There are many ways of classifying the built landscape. Those interested in architecture, for example, focus on architectural styles, usually setting these in a British or European or, later, American context.
While this is a useful and valid approach, I find it confusing because of the number of identified styles. This is hard to manage in a general sense, harder still when the architecture of an area has few or no examples of a style.
A second way of classifying the built landscape focuses on building materials and methods. Here the industrial revolution transformed building by introducing new materials and building technology. Corrugated galvanised iron or steel more normally know just as corrugated iron is a feature of many parts of New England’s built landscape.
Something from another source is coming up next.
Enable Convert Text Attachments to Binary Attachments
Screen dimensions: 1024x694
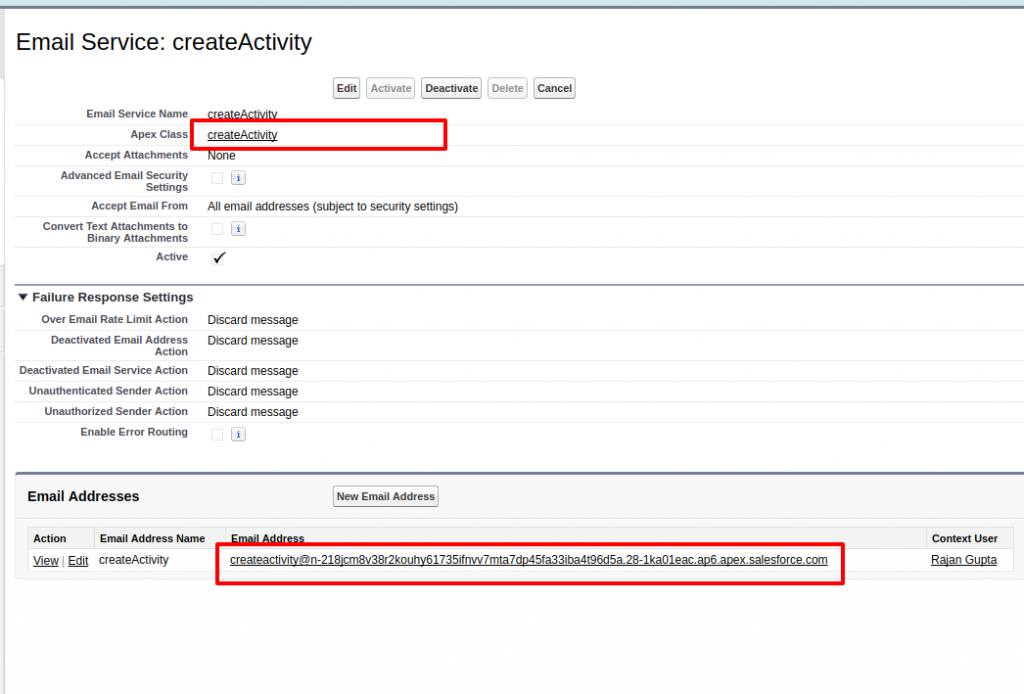217,228
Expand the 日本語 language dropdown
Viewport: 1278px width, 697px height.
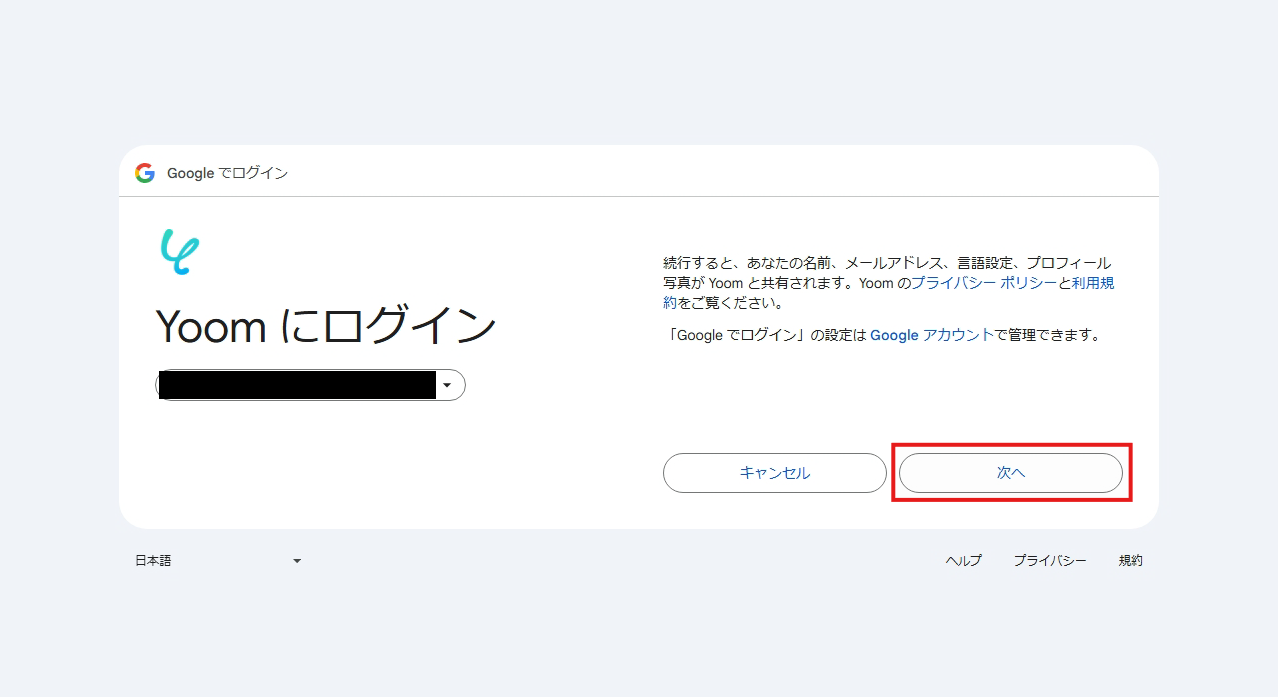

Corrugated iron was invented in the 1820s by Henry Robinson Palmer, architect and engineer for the London Dock Company. It was robust and relatively lightweight. As shipping improved, and then with the spread of the railways, it became almost ubiquitous in country Australia and New Zealand.
Corrugated iron was used in roofing, creating the roofing pattern you can see in many New England centres including Armidale. It was used in farm buildings, including the shearers’ quarters and woolshed that used to be an ever-present feature of the landscape. Most were simple structures, although the 1872 Deeragee woolshed outside Uralla remains as a unique example of shearing shed construction.
A third way of classifying the built landscape focuses on purpose. Why was the building created, how was this done, how did it work? This approach has been popularised by the UK Grand Designs program with its focus on repurposing industrial buildings, while recognising their original heritage.
In this next part of our journey through New England’s built landscape, I am going to take purpose as an entry point, focusing first on the homestead.
The European settlers who occupied Aboriginal lands from 1788 came with limited resources. For those who had travelled north, often spending weeks sleeping under drays or canvas, the first priority was to build a base as quickly as possible. Then out-huts had to be built for the shepherds or stockmen.
The result was the slab hut. Trees were cut and sawed into a suitable length. These were split into lengths. Rafters were erected on top to create a pitched roof covered with bark held down by weights. The result was a quick and ready shelter that, while draughty, provided a working base.